Implantable Brain Devices for Neurological Disorders Treatment

Epilepsy is a brain disorder characterized by the progressive damage of some brain areas, which results in an abnormal functioning of the brain. To date, epilepsy affects 50 million people worldwide, 8-millions of whom live in Europe.

This project will study the implantable microelectronic devices for temporal lobe epilepsy, the most common form of epilepsy, which can be resistant to current pharmacological therapies. Temporal lobe epilepsy affects areas of the brain that are involved in learning, memory and emotions, such as the hippocampus.

This project will aim to rebuild the part of the hippocampus damaged by this form of epilepsy. Researcher will generate hippocampal tissue in the laboratory and develop a neuromorphic neuroprosthesis - an electronic device that mimics the normal function of the brain's neurons.
The two components - one biological and the other artificial - will be implanted in the damaged brain area in an animal model with the aim of rebuilding the damaged hippocampus. The neuromorphic neuroprosthesis will be equipped with artificial intelligence to guide the implanted tissue towards the correct integration within the brain.

Eve McGlynn from the University of Glasgow will work to make the microelectronic chip implantable into the brain. Her research project involves the fabrication and encapsulation of implantable neural probes for recording and brain stimulation. She will investigate and develop the biocompatible materials to accommodate the miniaturized microelectronics as well as the fabrication of the final implantable chip. Furthermore, she will introduce antennas into the neural implants to realize a fully wireless implantable neural device.

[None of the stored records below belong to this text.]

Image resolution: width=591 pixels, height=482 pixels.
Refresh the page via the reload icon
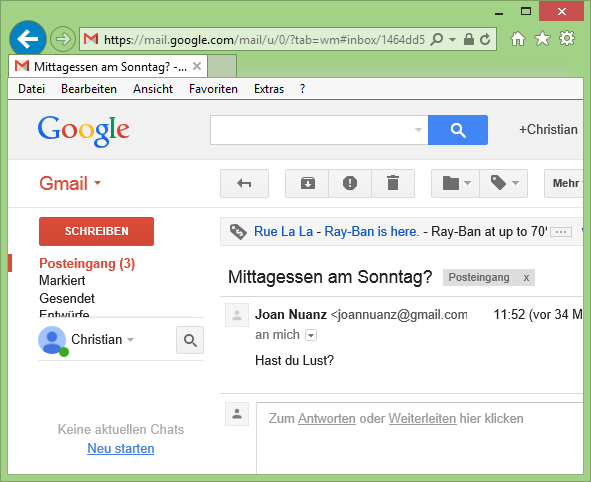click(x=485, y=39)
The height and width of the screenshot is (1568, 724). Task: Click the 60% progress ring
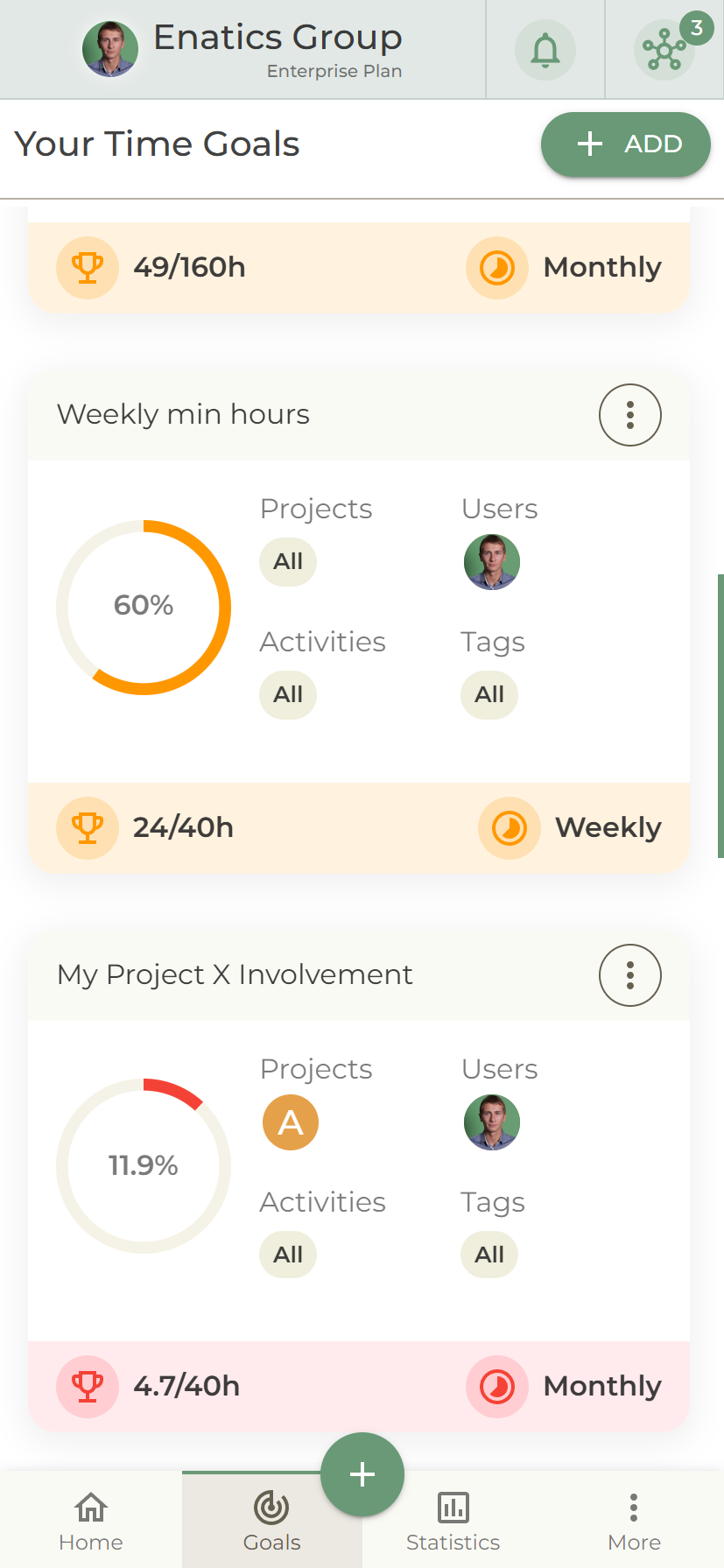click(x=144, y=606)
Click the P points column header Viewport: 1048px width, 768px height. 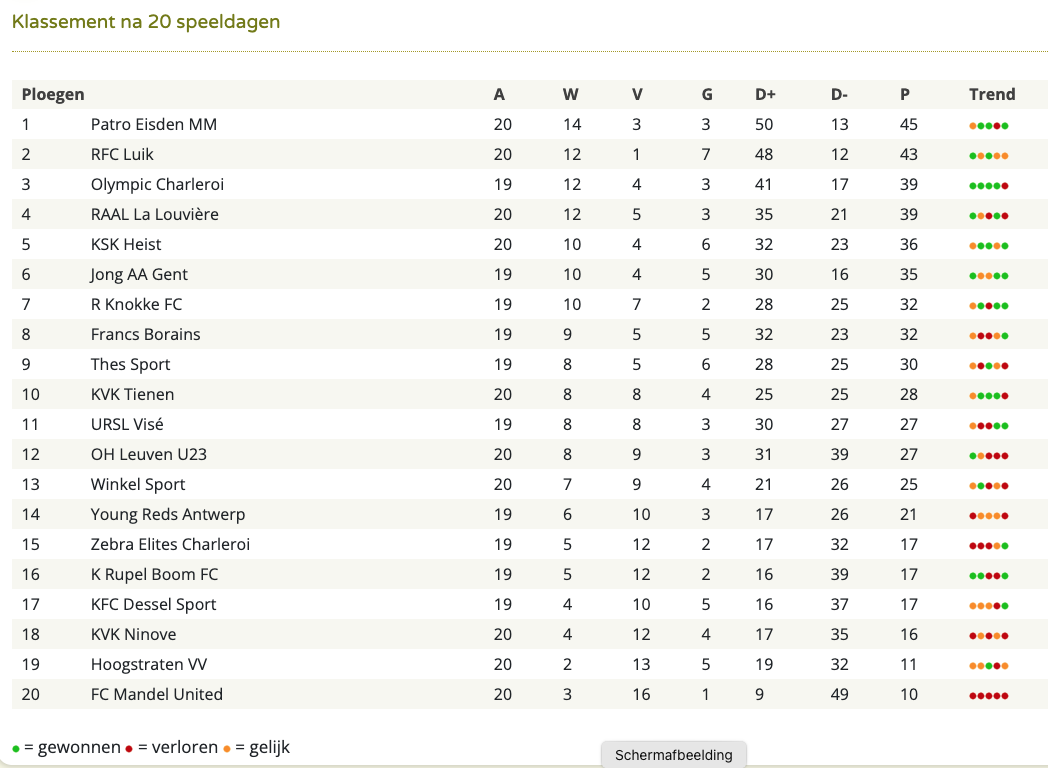[904, 94]
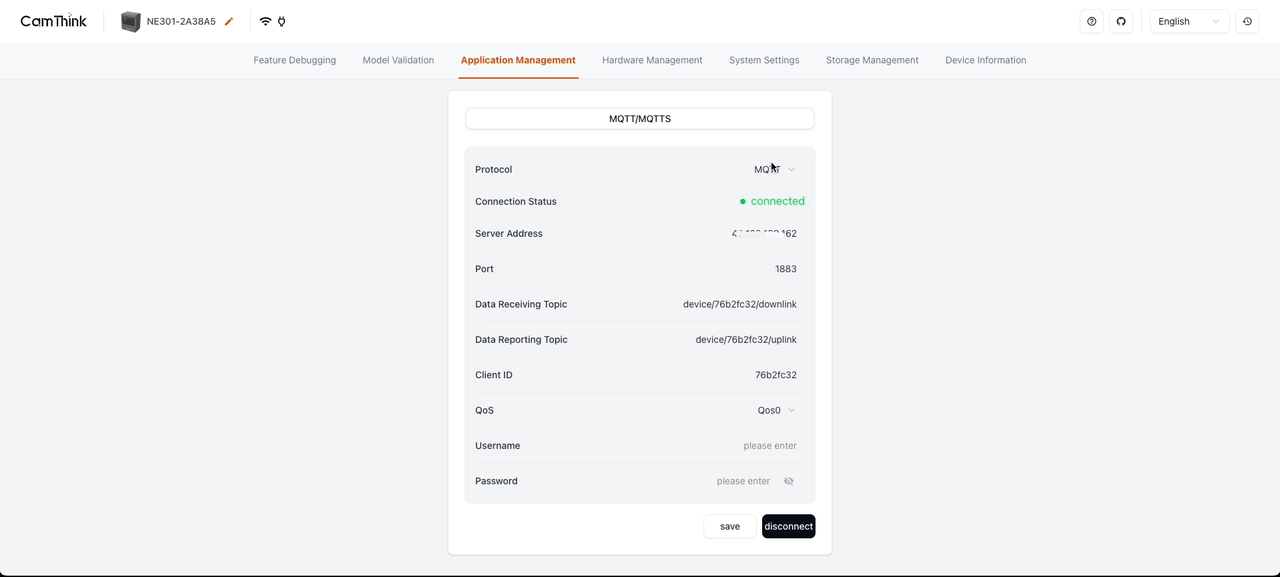Image resolution: width=1280 pixels, height=577 pixels.
Task: Open the English language dropdown
Action: (x=1188, y=21)
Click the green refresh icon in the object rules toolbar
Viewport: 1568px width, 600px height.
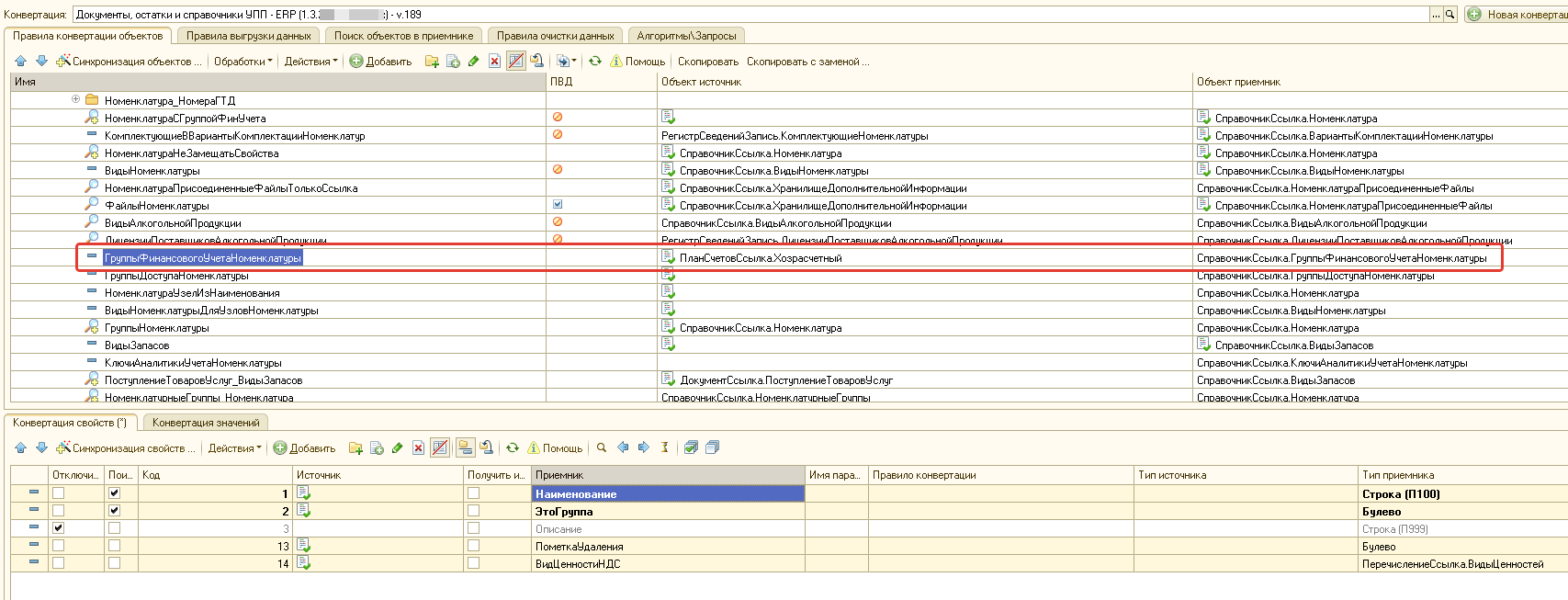coord(595,62)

From the biological perspective, materials used in devices and substrates for implants must be composed of materials that are bioinert depending on the requirements, and biocompatible with respect to their ability to demonstrate appropriate responses in specific situations. However, this characteristic depends on the type of material used. One challenge in the selection of biomaterials for use in these implantable devices is the consideration of the areas in which the materials are being positioned within the body.
Although various materials have been developed in recent years with enhanced physical, surface and mechanical properties, the use of these materials in certain biological applications is often limited by poor tissue integration. So, the question is on how biomaterials can be converted to 'living tissues' after implantation.

Emerging nanobiotechnology is revolutionizing our capability to resolve biological and medical problems by developing subtle biomimetic techniques. The use of nanoscale materials is expected to increase dramatically in many applications of medicine and surgery. It is interesting to note that the size of these nanomaterials is comparable to many biological systems and so there is large scope for biointegration. Additionally, nanomaterials exhibit fundamentally different properties from their properties in bulk, such that they can be tailor-made to provide properties to suit a specific application. Significant advancements are expected to achieve the desired goals and their clinical use, especially in areas such as nanostructured coatings and other nanobiomaterials.

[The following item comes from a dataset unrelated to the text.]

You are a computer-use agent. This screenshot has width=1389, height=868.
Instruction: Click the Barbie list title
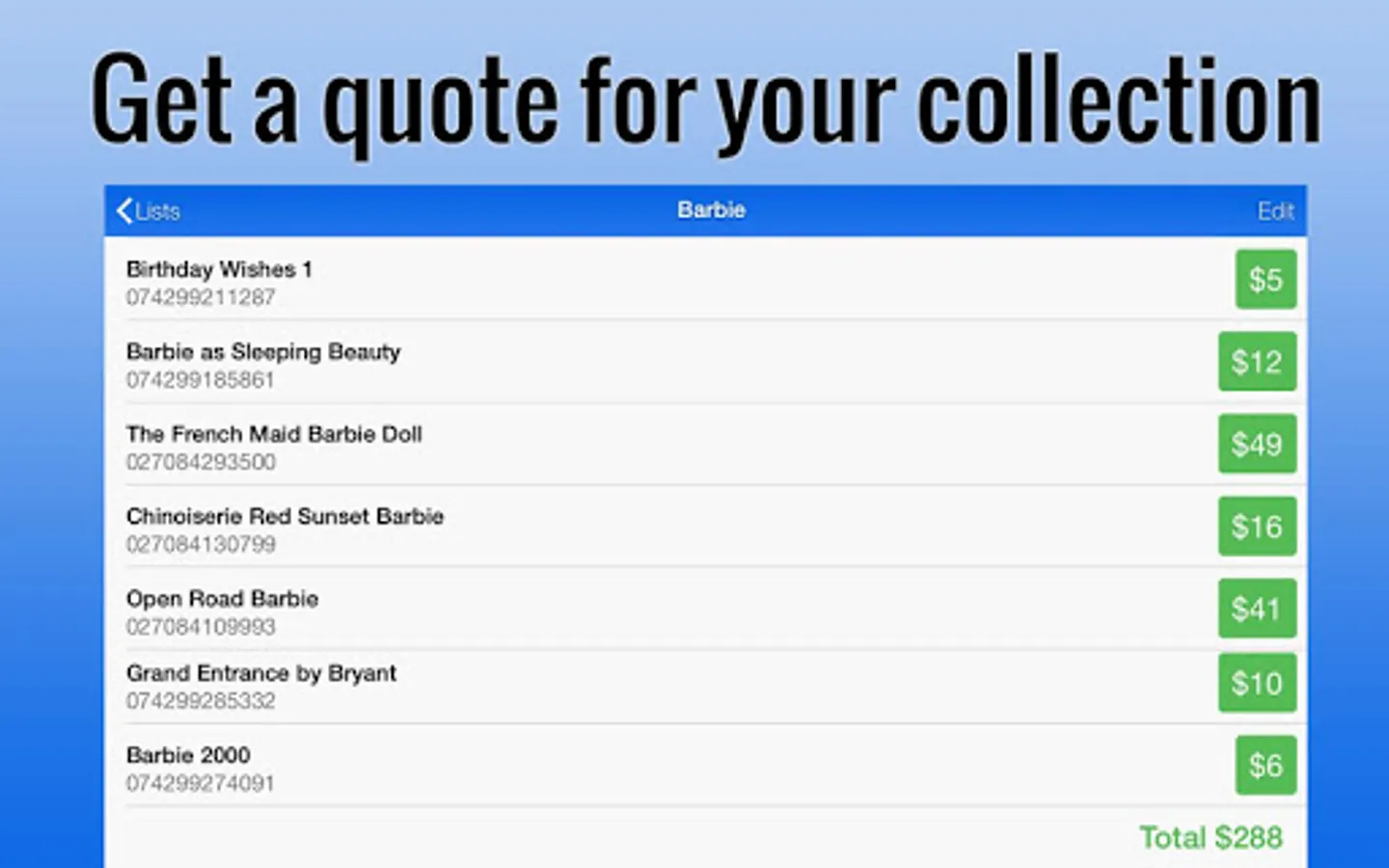click(711, 210)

Eve will investigate the development of a plasma-polymerization strategy for coating of neural implants with thin layers (~ 300 nm) of poly (ethyl acrylate) (PEA). PEA is a polymer with a low hydrophilicity, elastomeric at body temperature. Its Young modulus is close to those of soft biological tissues. Such thin coating will enable her to make the characteristics dimensions of a neural implant smaller (low bending stiffness) so that these implants will not cause any inflammation after implantation.